La speranza è sfidata, in questo tempo. Il realismo, la rassegnazione, la sfiducia sembrano sensibilità ben più consone all’oggi piuttosto che uno sguardo speranzoso. Ma il papa non cede al pessimismo: la notte finirà ed è possibile “rianimare la speranza”. Non siamo gente della rassegnazione o – peggio – della disperazione.
La Bolla di indizione del Giubileo si diffonde nell’elencare le tante attese che l’Anno santo vorrebbe incarnare e alimentare, a beneficio di chi ha rinunciato a coltivare aspettative e sogni: innanzitutto la pace per il mondo, il sogno che «le armi tacciano e smettano di portare distruzione e morte. «Il Giubileo – scrive il Papa – ricorda che quanti si fanno “operatori di pace saranno chiamati figli di Dio”». Segni di speranza vanno offerti ai detenuti, agli ammalati, ai migranti, agli anziani, al grande mondo degli “scartati”. E infine: «Un altro invito accorato desidero rivolgere in vista dell’Anno giubilare: è destinato alle Nazioni più benestanti, perché riconoscano la gravità di tante decisioni prese e stabiliscano di condonare i debiti di Paesi che mai potrebbero ripagarli. Prima che di magnanimità, è una questione di giustizia».

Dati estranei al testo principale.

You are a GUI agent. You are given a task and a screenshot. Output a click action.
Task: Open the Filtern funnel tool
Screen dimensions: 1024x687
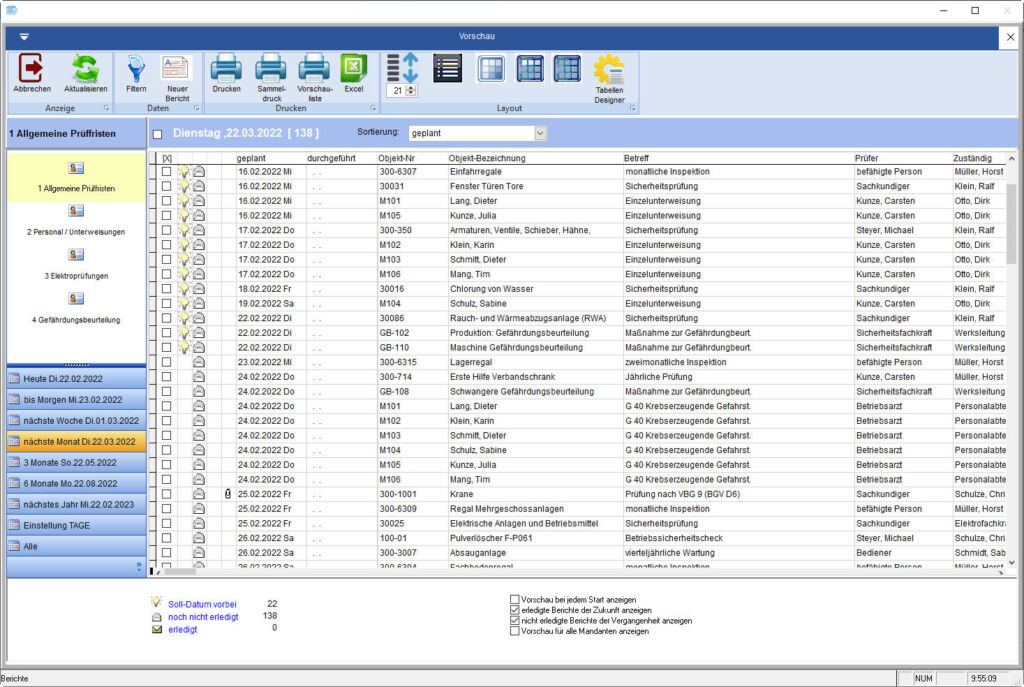[x=136, y=74]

Siamo davanti a un grande invito all’estroversione, iniziando a sanare i tanti dolori di un mondo orfano di speranza. È questa – mi pare – la speranza del papa stesso, il sogno di un popolo di credenti che si muoverà in pellegrinaggio verso Roma, ma anche verso i milioni di poveri e di sfiduciati che non devono essere lasciati soli.